Antonio Porras Nadales

La era Chaves: retrato en sepia

UN final de etapa en medio de tan profunda crisis económica no parece el mejor escenario para un balance triunfal. Salvo que se considere un triunfo el propio hecho de mantenerse en el poder durante casi dos décadas, lo que sería confundir un buen gobierno con un gobierno meramente estable o duradero.

En realidad lo que sorprende del largo periodo de gobierno Chaves es la serie de grandes ilusiones colectivas que al final quedaron prácticamente en nada: ya era una ilusión el comienzo mismo de la década de los noventa, con su Expo 92 y su flamante AVE, envidia del resto de España; como lo siguió siendo, pese a la crisis de los noventa, el proyecto de Maastricht y su generoso maná de ayudas públicas. Ninguno de ellos eran en realidad proyectos del Gobierno Chaves.

Trató se serlo ya a comienzos de siglo el programa de la segunda modernización, pero tras una década de pura inercia dedicada a la mera gestión de las cosas resultaba difícil movilizar el grado de liderazgo suficiente para hacerlo creíble. Ni siquiera el nuevo Estatuto de Autonomía, que al final resultó una gris copia del modelo catalán, ha constituido un factor de reorientación o de cambio en la dirección política de Andalucía.

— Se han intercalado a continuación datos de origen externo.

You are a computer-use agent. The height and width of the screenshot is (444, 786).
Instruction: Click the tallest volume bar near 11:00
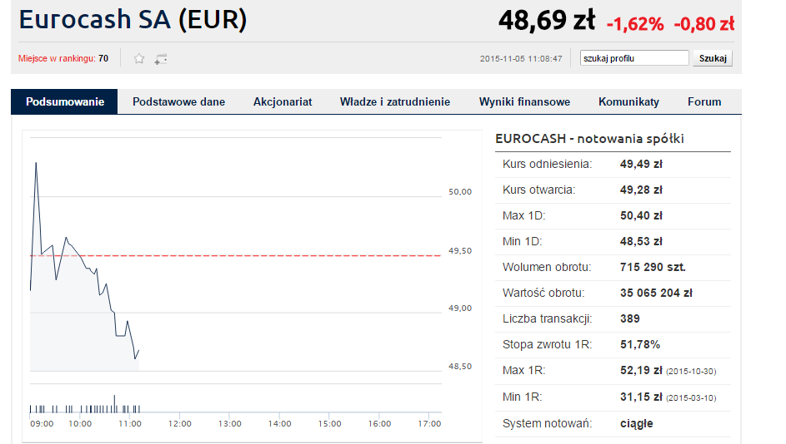coord(114,404)
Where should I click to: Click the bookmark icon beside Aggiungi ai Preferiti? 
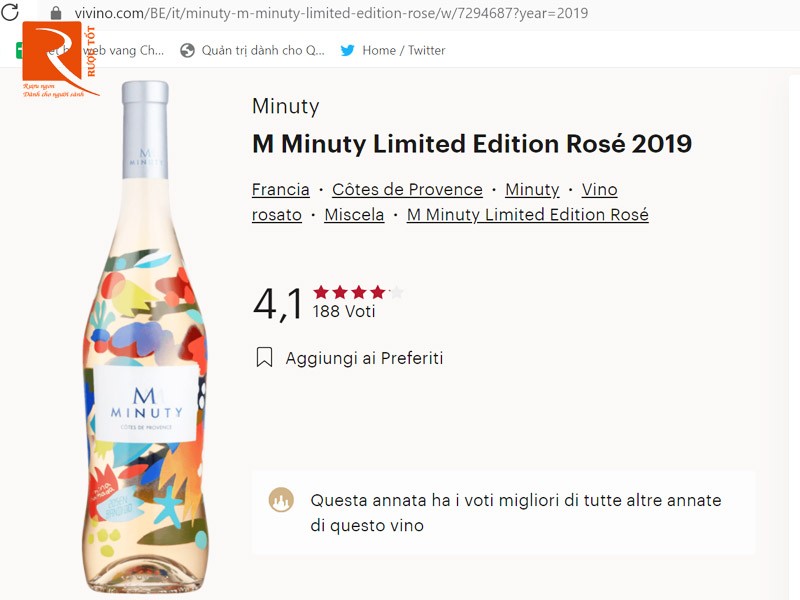[264, 358]
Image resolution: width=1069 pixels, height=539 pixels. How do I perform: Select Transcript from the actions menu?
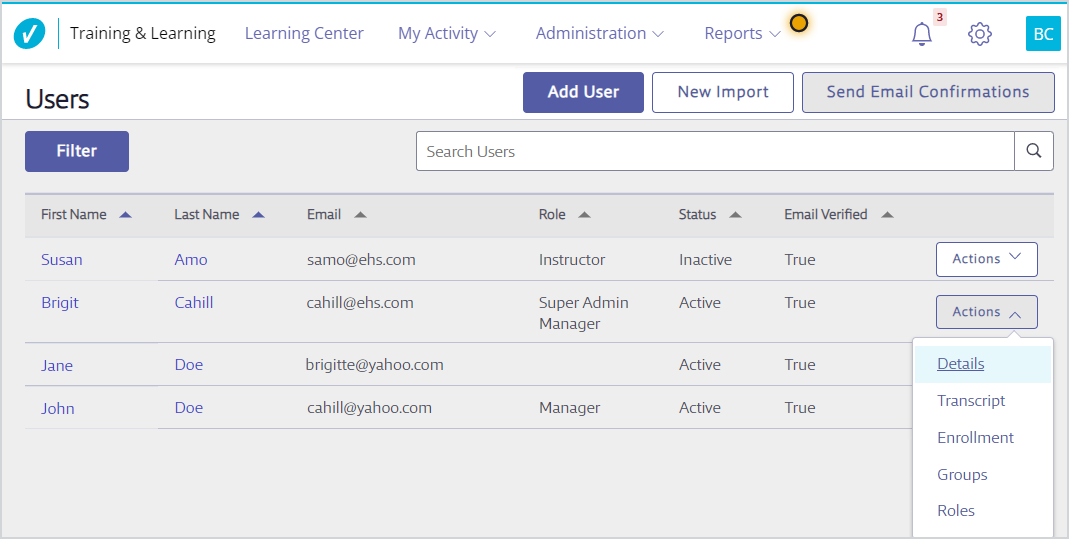click(971, 401)
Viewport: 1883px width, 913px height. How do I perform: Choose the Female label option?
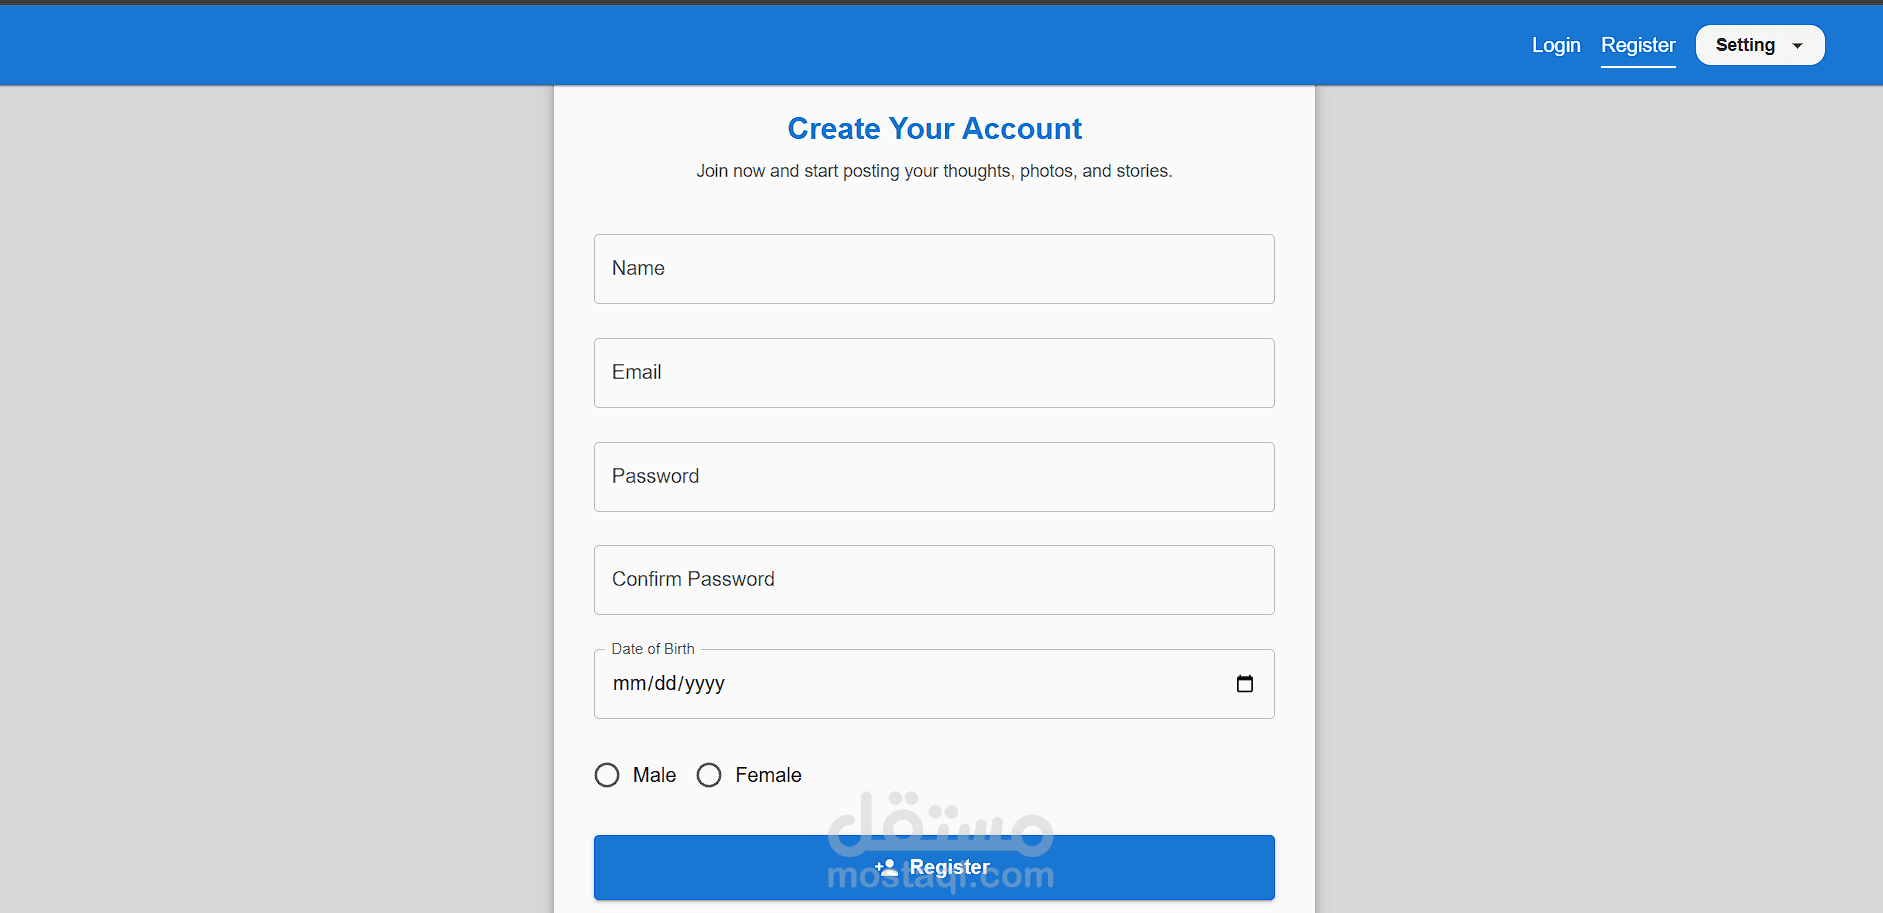[768, 775]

Al final, el estilo del Gobierno Chaves se ha situado más bien en un modelo de tipo arbitral y algo ausente, simple factor de equilibrio y de continuidad frente a las tensiones internas del propio aparato. Y probablemente aquí es donde reside el perfil más característico de su forma de gobierno: un gobierno para asegurar y mantener los equilibrios del partido gobernante. De donde podríamos deducir que, más que un gobierno de Chaves, era en realidad un gobierno del partido de Chaves. Del que se supo -eso sí- hacer una defensa contundente durante la única etapa peligrosa, el proceloso bienio de la pinza durante los años noventa.

Un gobierno del partido seguramente no es nada nuevo ni original para una democracia parlamentaria relativamente reciente, pero resulta algo anticuado frente a las tendencias innovadoras de la gobernanza o los hiperliderazgos dinámicos de otros sistemas, capaces de responder de forma inmediata a las exigencias de renovación y cambio histórico. Porque, al final, el Gobierno de Chaves se ha limitado a ser un simple reflejo de los equilibrios internos del aparato de su partido: con sus cuotas territoriales, sus cuotas de género, sus conflictos solapados, sus corruptelas silenciadas. Los únicos aparentes soportes de brillantez eran los que aportaba su gran instrumento mediático, Canal Sur, donde contemplamos nuestra propia imagen colectiva reflejada en el espejo: catetos autosuficientes y satisfechos.

Ni siquiera algunos de los supuestos grandes logros de este periodo soportan un balance crítico ante tan prolongado espacio de tiempo: una política sanitaria con ínfulas de estrella que no ha conseguido superar sus riesgos constantes de sobrecarga; o unas políticas sociales que se esfuman como pavesas ante el vendaval de la crisis económica. En el resto, cómo no, se han desarrollado conocimientos, experiencias y esfuerzos positivos y dispersos: pero al cabo del tiempo la maquinaria pública de la Junta parece desilusionada ante al predominio de la mediocridad y la rutina y paralizada ante los síntomas crecientes de esclerosis y la falta de una orientación política bien definida.

Como sucedió en los años finales de la dictadura soviética, el circuito de poder controlado por un único partido y proyectado sobre una sociedad dependiente y colonizada por la política ha acabado por canalizarse mediante una nomenklatura estable y envejecida, donde triunfa una concepción patrimonialista del poder y donde los procesos sucesorios se desenvuelven mediante el sistema del dedazo, como se denominaba en el argot mexicano, o sea, siguiendo una alternancia desde arriba.

A estas alturas nadie puede extrañarse de que semejante concepción patrimonialista se acepte como un fenómeno natural, propio de nuestra vieja cultura del sur: nuevos equilibrios dentro de los mismos equilibrios, viejos frenos para las nuevas inercias, recomposición del orden dentro del mismo orden. Sin cambios dentro del cambio. Sin espacio para la utopía o para ilusiones colectivas de modernidad o innovación.

Se vuelve Chaves a Madrid tal como vino: llamado desde arriba, sin brillos ni alharacas, una simple y discreta pieza dentro de un orden de aparato que diseña impávido su propia autorreproducción; suscitando apenas un leve murmullo en las vísceras profundas que se remueven en el vientre de la bestia, pero bien lejos del calor de las masas o del apoyo profundo de los ciudadanos. Imagen en sepia de una realidad que ni se conmovió durante su mandato ni parece conmoverse por su ausencia.